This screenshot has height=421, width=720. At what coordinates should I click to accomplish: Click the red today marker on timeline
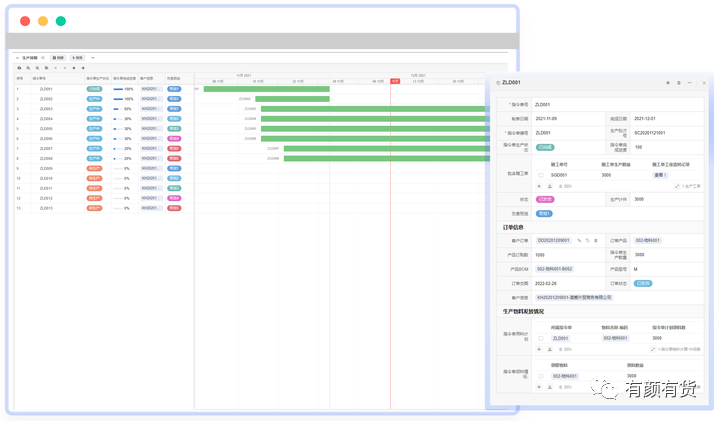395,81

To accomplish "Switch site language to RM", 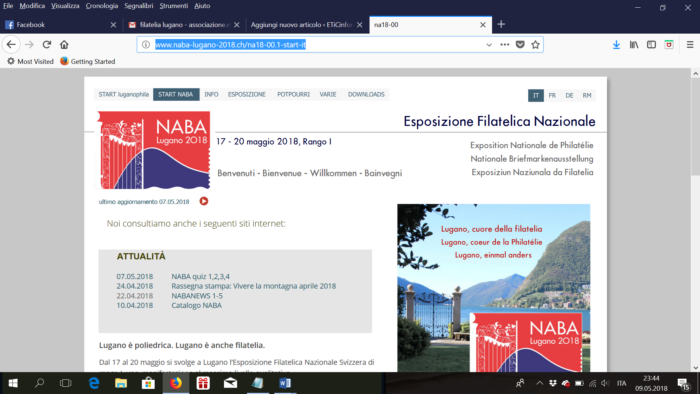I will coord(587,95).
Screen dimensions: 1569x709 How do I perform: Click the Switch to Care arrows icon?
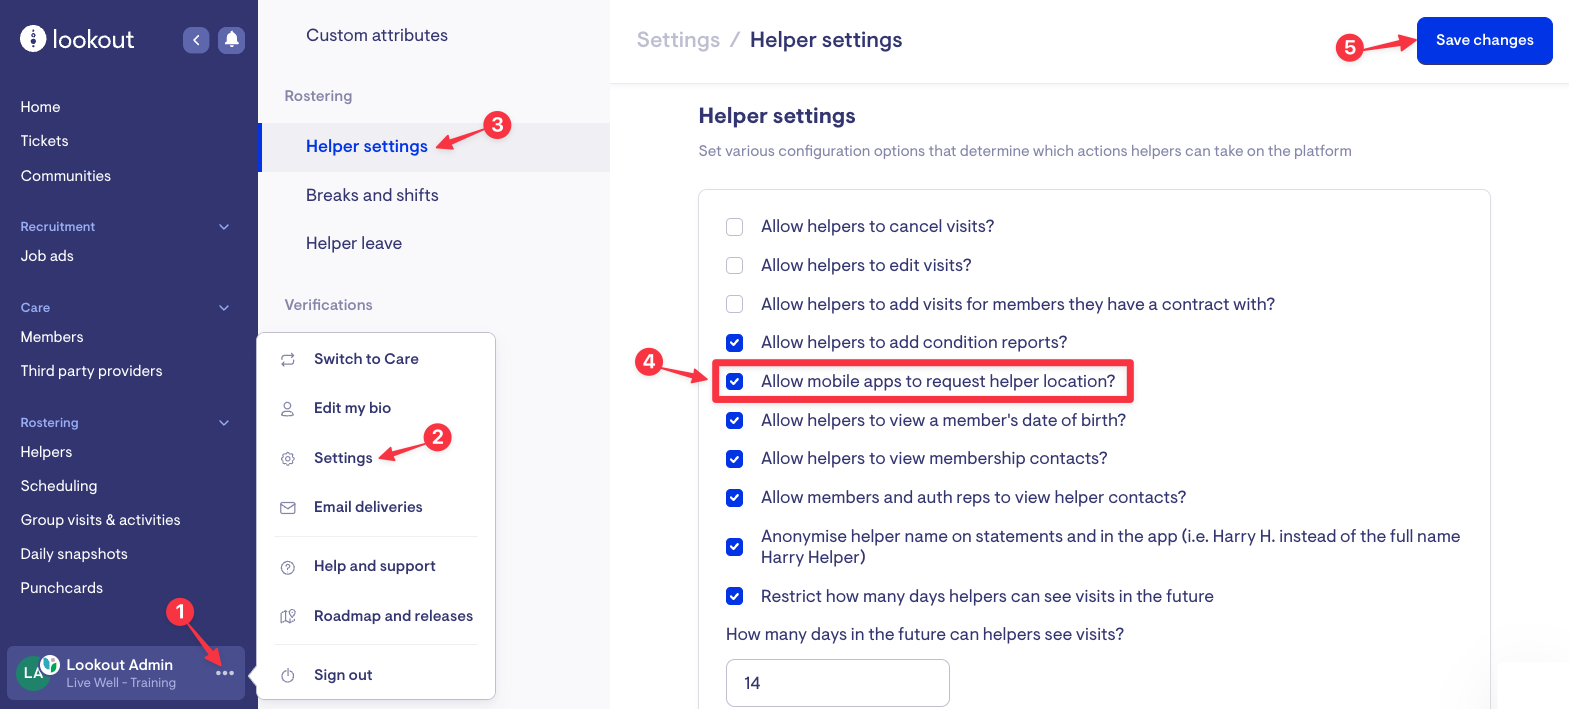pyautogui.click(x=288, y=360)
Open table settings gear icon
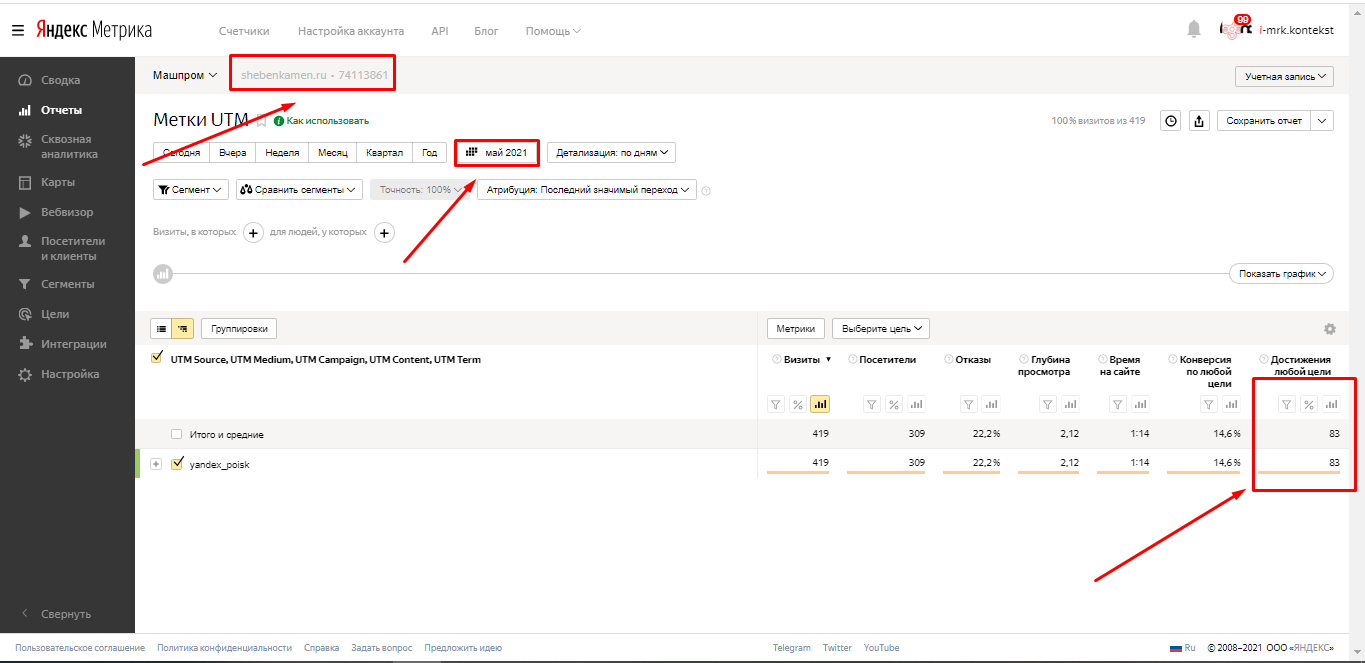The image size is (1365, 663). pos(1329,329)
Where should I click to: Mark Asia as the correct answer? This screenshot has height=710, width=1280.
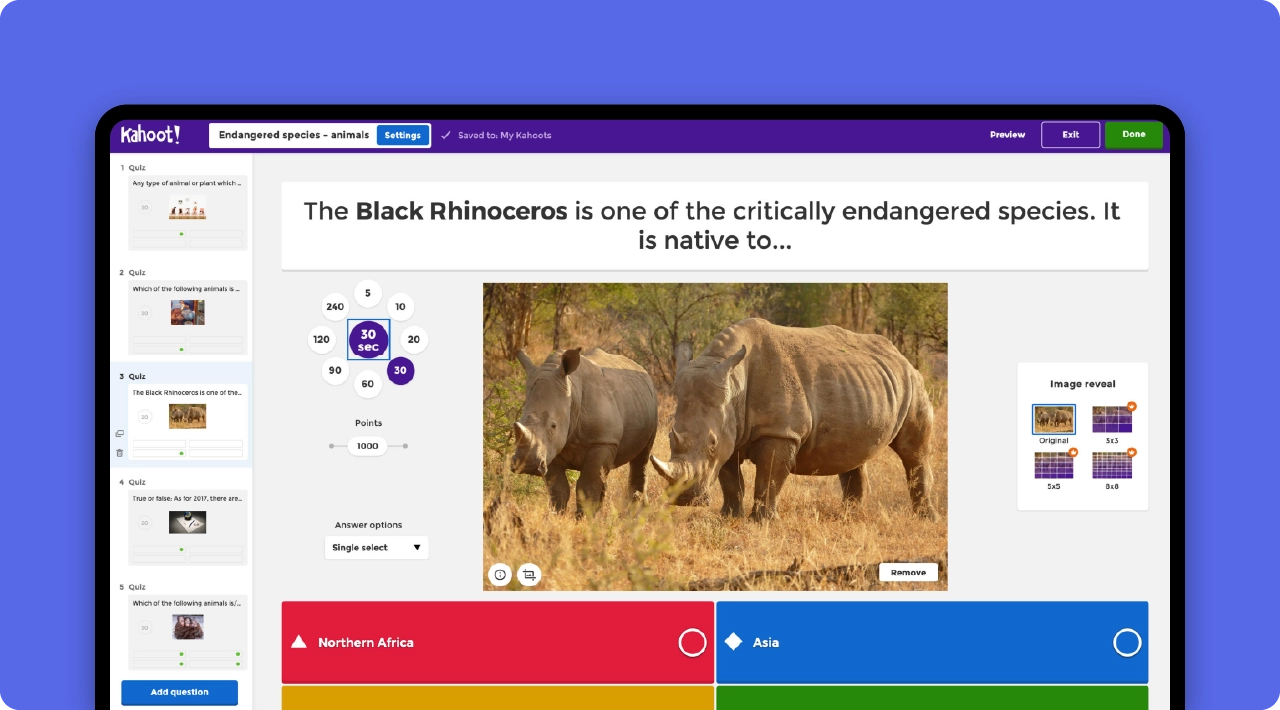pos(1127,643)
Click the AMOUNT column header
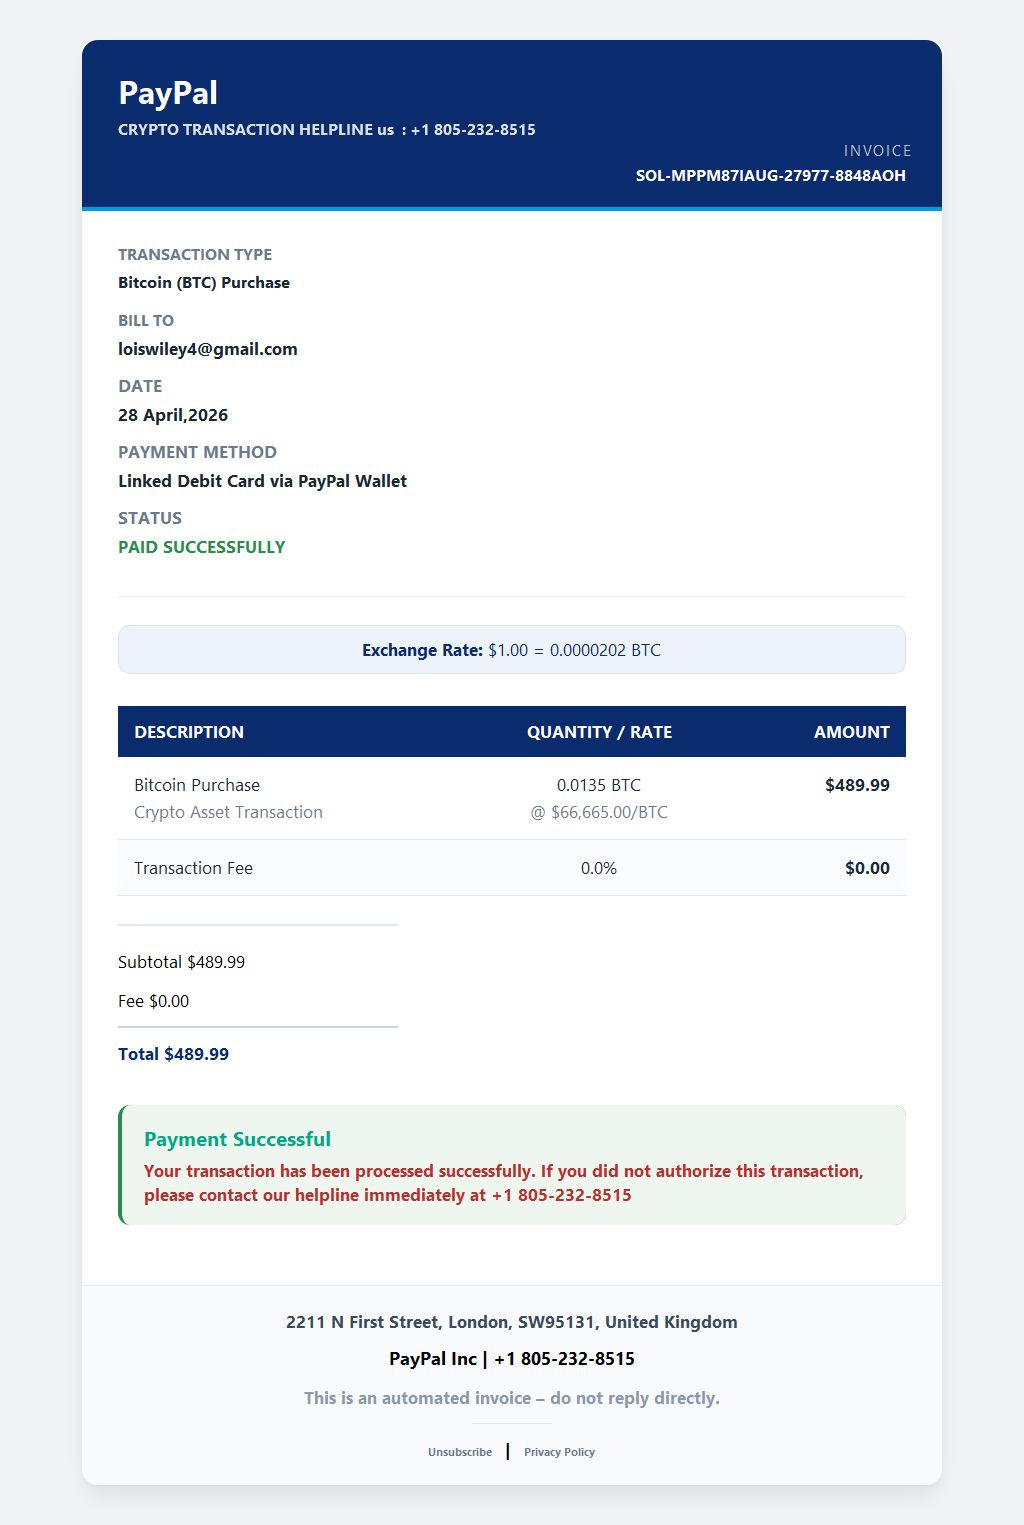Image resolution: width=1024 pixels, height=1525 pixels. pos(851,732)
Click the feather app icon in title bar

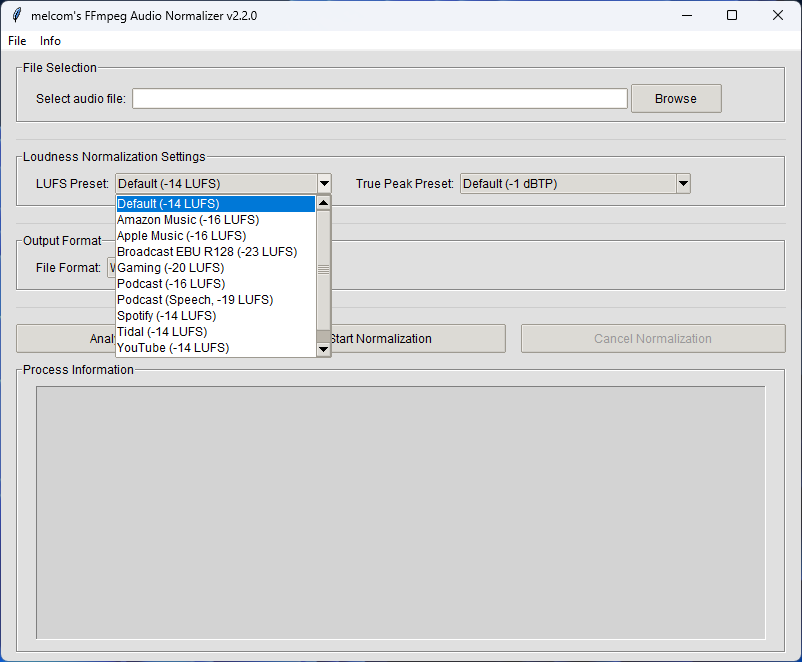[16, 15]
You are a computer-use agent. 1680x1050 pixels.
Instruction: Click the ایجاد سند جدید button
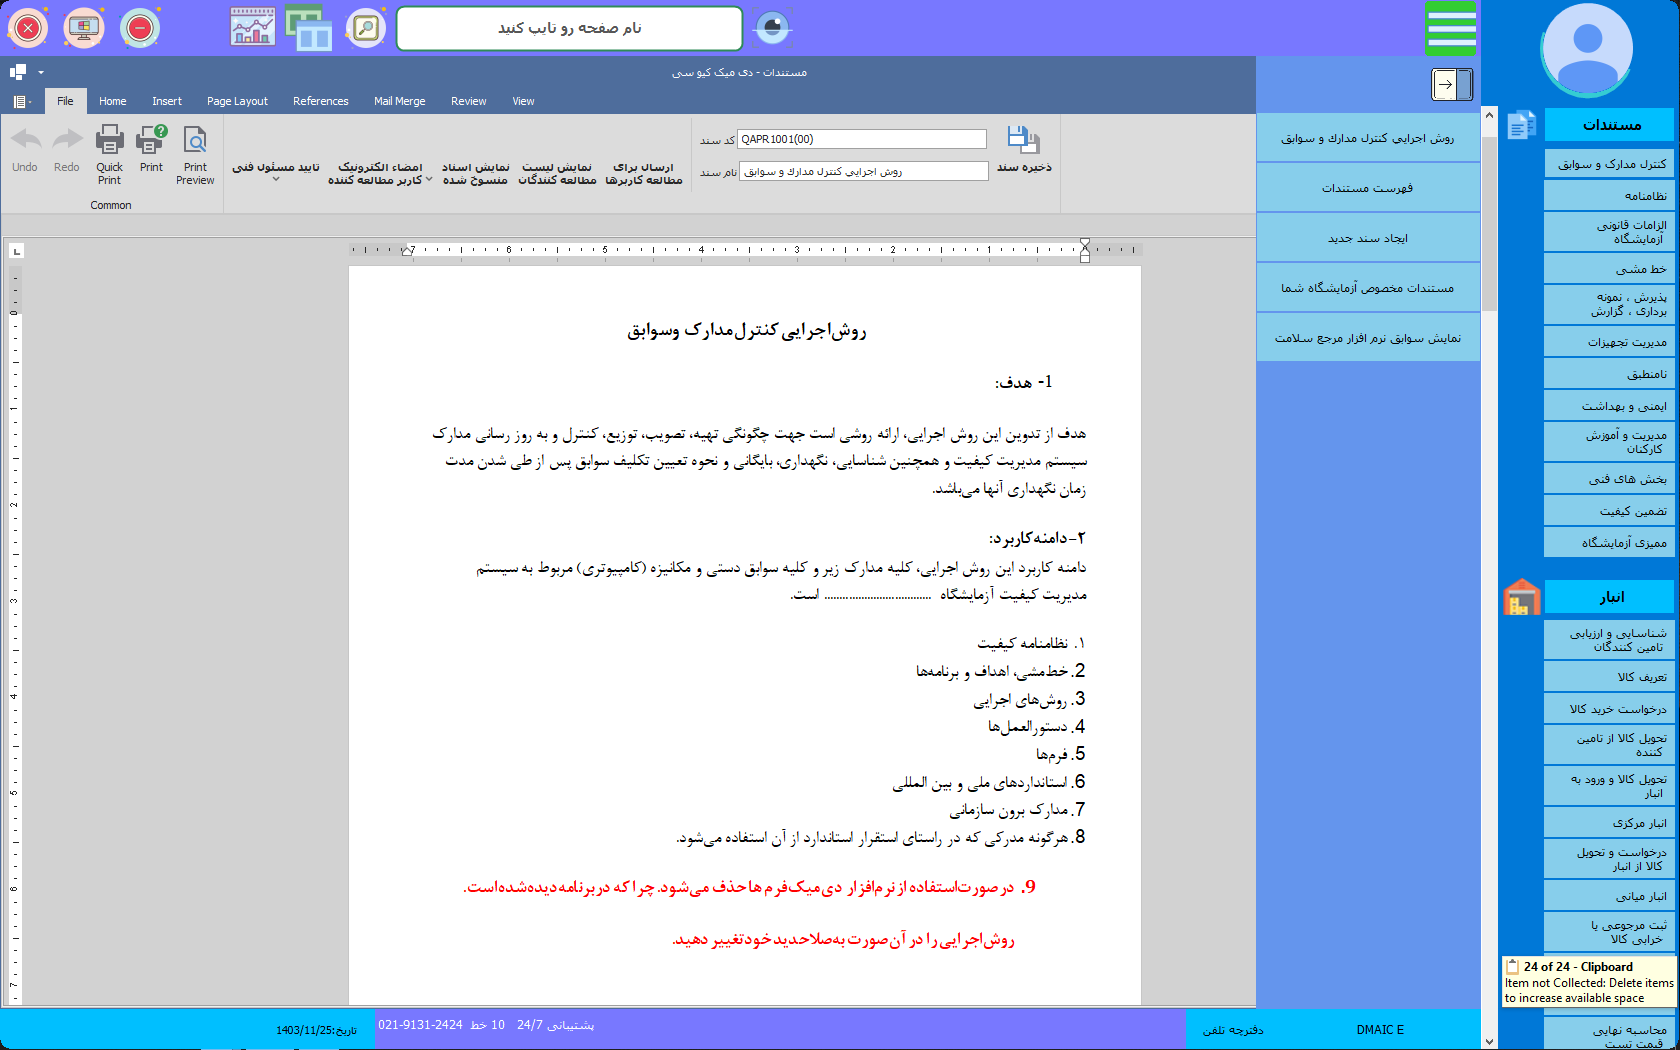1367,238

+-------+

Using the records above, reproduce exactly the lines from the line containing "Where should I" through the last line, with both ends kept and no pictures.

Where should I click to: Mark Asia as the correct answer? This screenshot has height=710, width=1280.
pos(1127,643)
Click the AMOUNT column header
Image resolution: width=1024 pixels, height=1525 pixels. pos(851,732)
Click the feather app icon in title bar

[16, 15]
You are a computer-use agent. 1680x1050 pixels.
Instruction: Click the ایجاد سند جدید button
1367,238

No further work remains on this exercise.